Я подхожу к личному врачу лауреата Нобелевской премии и спрашиваю:
— Что случилось с Александром Исаевичем, господин доктор? Сердечный приступ?
Врач снисходительно улыбается:
— Уже все в порядке. Это истерия, как обычно.
Потом, вздохнув, добавляет:
— Знаете, я думал, что буду лечить Льва Толстого нашего столетия, а пока бегаю, как собачонка, вокруг человека, который до невероятия похож на Гришку Распутина.
Мне было искренне жаль «великого советского писателя». И я, с недоумением взглянув на доктора, пожал плечами и сказал:
— Я вас не понимаю.
Часть I
Глава I. ПОРТРЕТ БЕЗ РЕТУШИ
Шрам
В жизни бывает так, что иногда самые незаметные причины порождают большие следствия.
Кто в начале 30?х годов мог предположить, что обычная мальчишеская потасовка, происшедшая тогда между двумя школьниками в Ростове-на-Дону, будет интересовать людей и сорок лет спустя? Более того, что о ее «последствиях» будут говорить в Москве, Рязани, Ленинграде, в Цюрихе (Швейцария) и даже на территории Соединенных Штатов Америки?
В один ничем не примечательный день (точную дату уже никогда не удастся установить) во время школьной перемены стояли рядом два одноклассника — Шурик Каган и Саня Солженицын.

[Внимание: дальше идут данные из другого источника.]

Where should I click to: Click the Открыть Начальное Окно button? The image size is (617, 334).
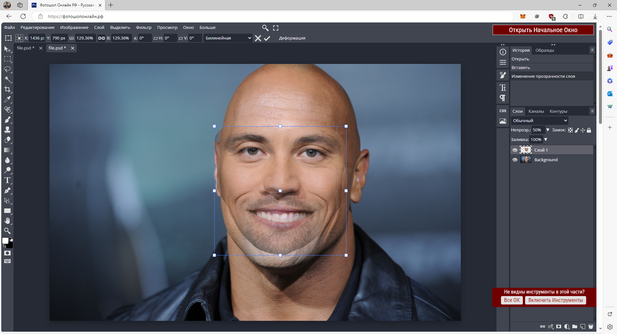[x=543, y=30]
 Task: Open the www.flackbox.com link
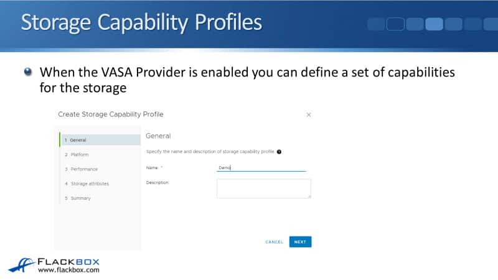click(68, 271)
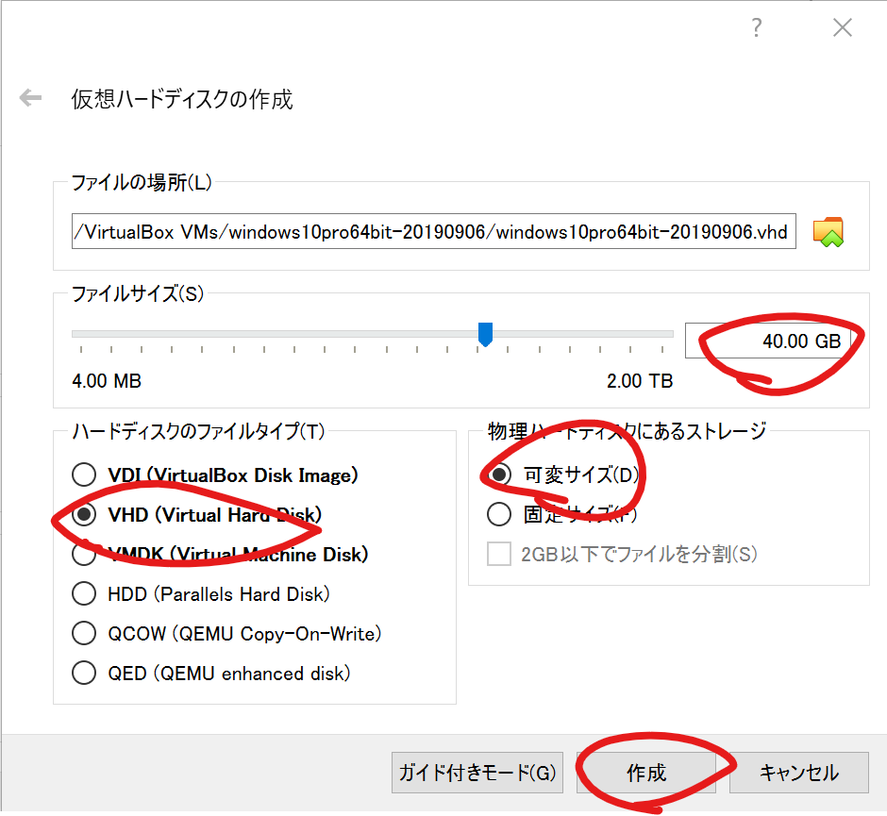Cancel the dialog with キャンセル
Screen dimensions: 887x816
pos(799,773)
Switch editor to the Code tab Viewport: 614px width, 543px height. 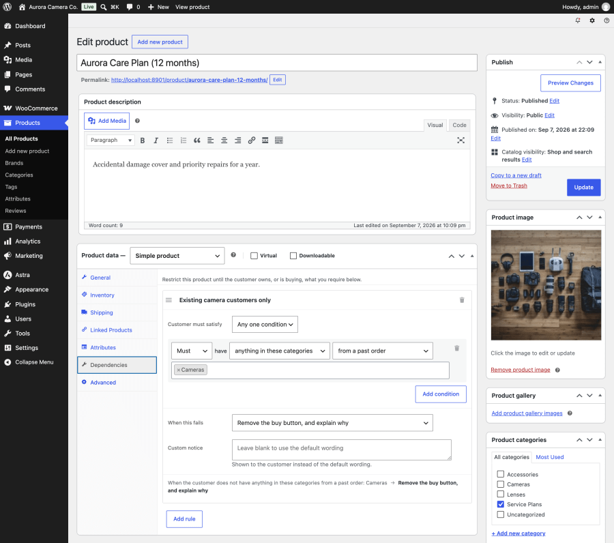tap(459, 125)
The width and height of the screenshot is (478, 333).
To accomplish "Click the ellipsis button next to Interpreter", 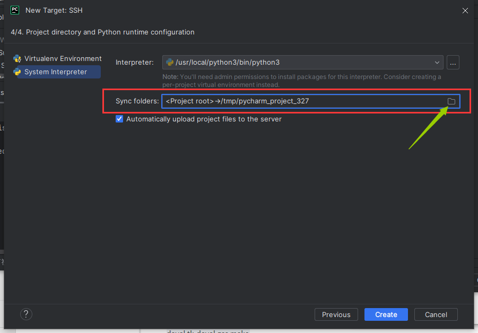I will pos(453,63).
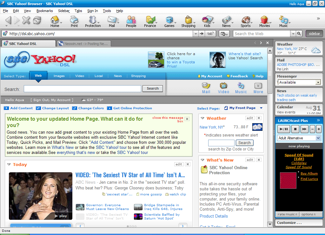Expand the My Front Page selector
Viewport: 325px width, 235px height.
[x=261, y=108]
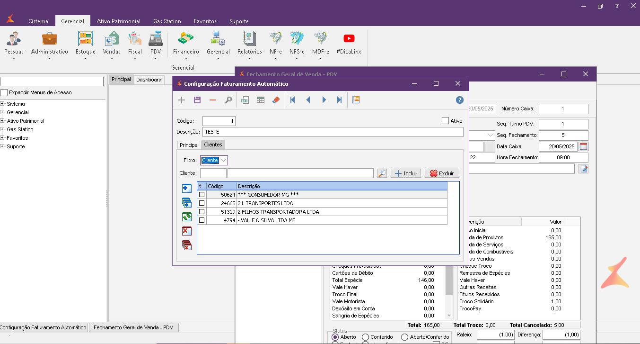Toggle Expandir Menus de Acesso checkbox
The image size is (640, 344).
[4, 92]
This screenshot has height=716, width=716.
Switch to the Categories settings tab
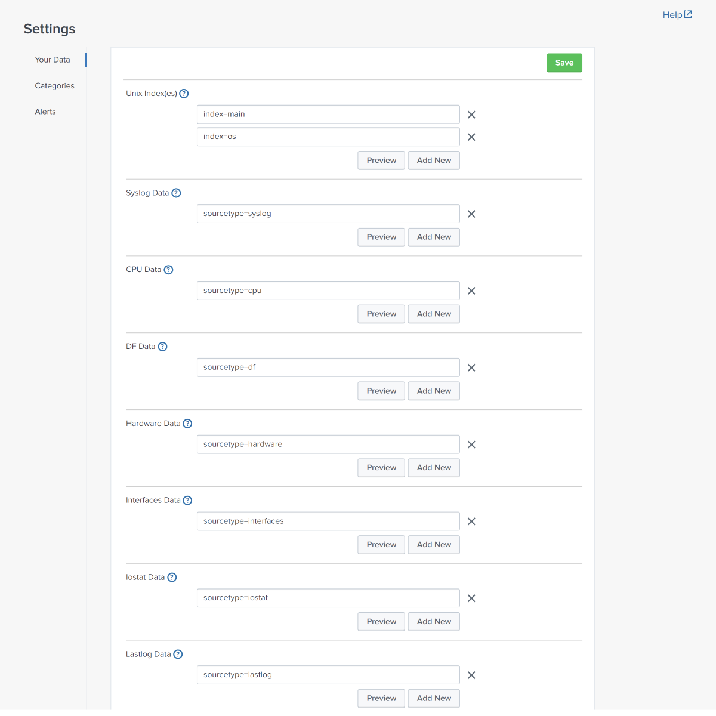point(55,86)
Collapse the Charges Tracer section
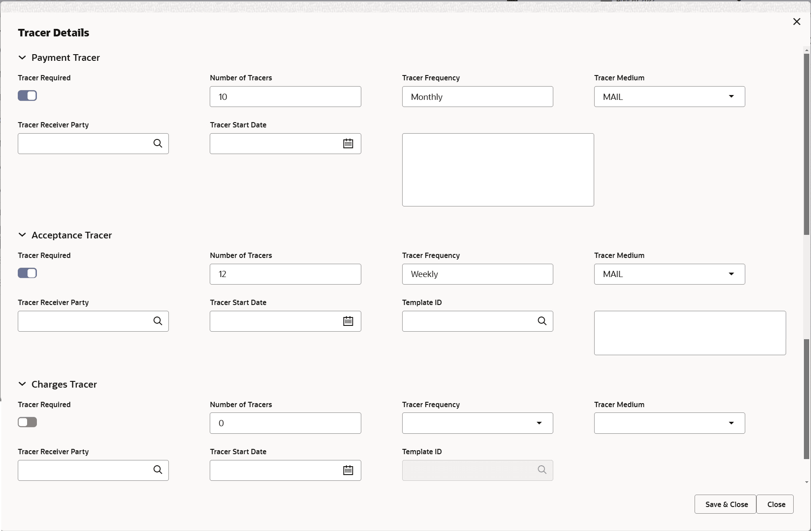This screenshot has width=811, height=531. (22, 384)
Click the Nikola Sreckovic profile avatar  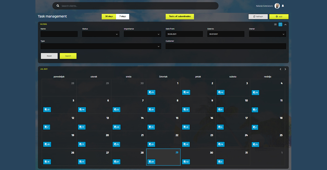277,6

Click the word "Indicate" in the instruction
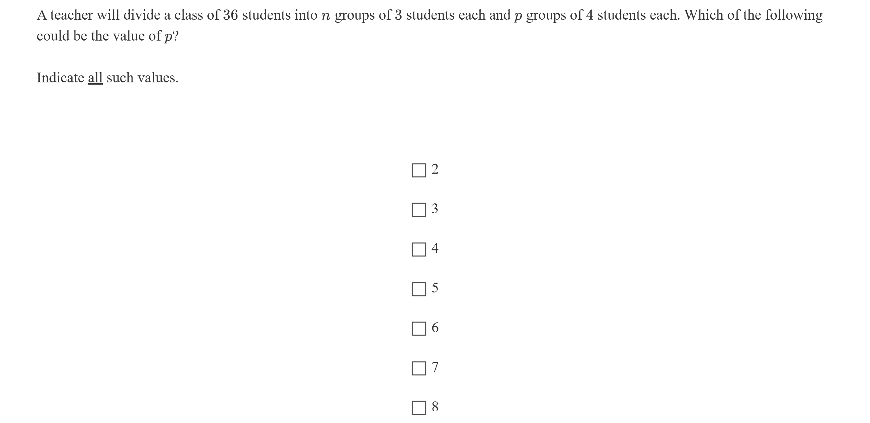point(60,78)
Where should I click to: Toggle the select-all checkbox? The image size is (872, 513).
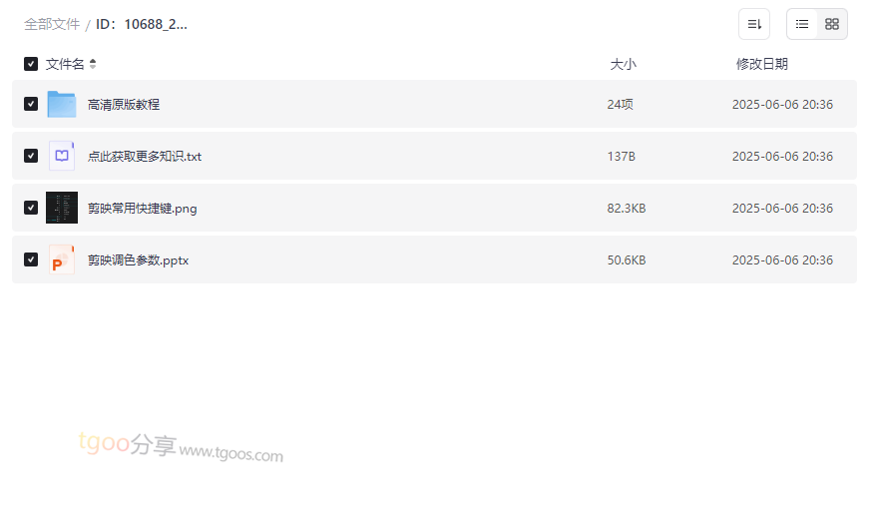[x=31, y=64]
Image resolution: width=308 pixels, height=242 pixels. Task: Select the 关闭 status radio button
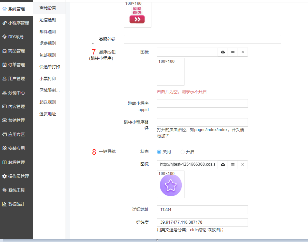pyautogui.click(x=159, y=152)
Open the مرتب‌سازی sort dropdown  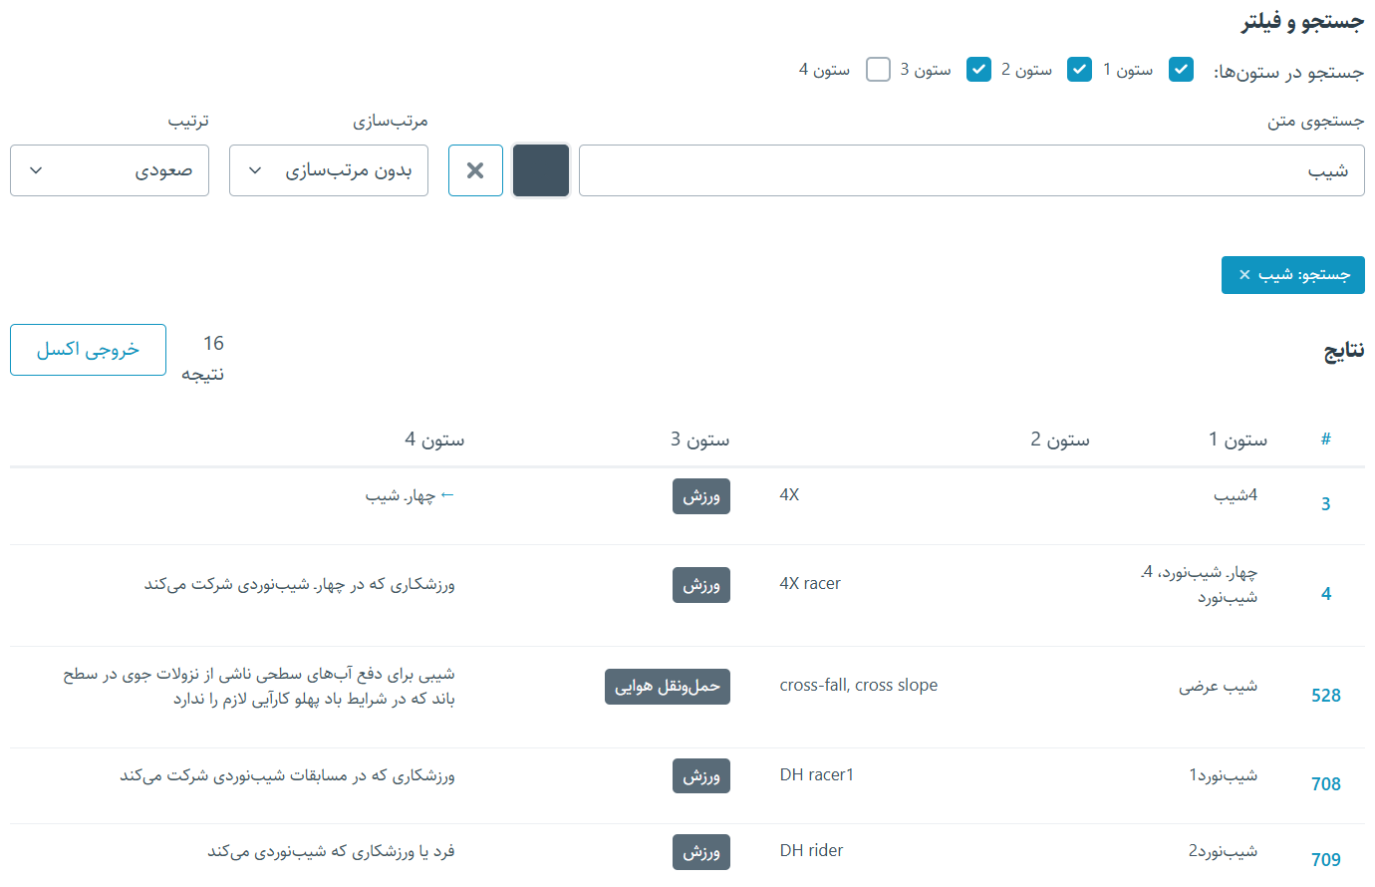[329, 170]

Каган — маленький, юркий паренек (эту свою мальчишескую подвижность он сохранит и в пятьдесят с лишним лет). Солженицын на голову выше своего приятеля, одутловатый, не слишком расторопный, нервный. Стоило ему рассердиться, и у него появлялся тик лицевых мышц, за что товарищи прозвали его Моржом. Шурик Каган и Саня Солженицын дружили с первого класса.
Минуты перемены текли медленно, и Каган явно скучал.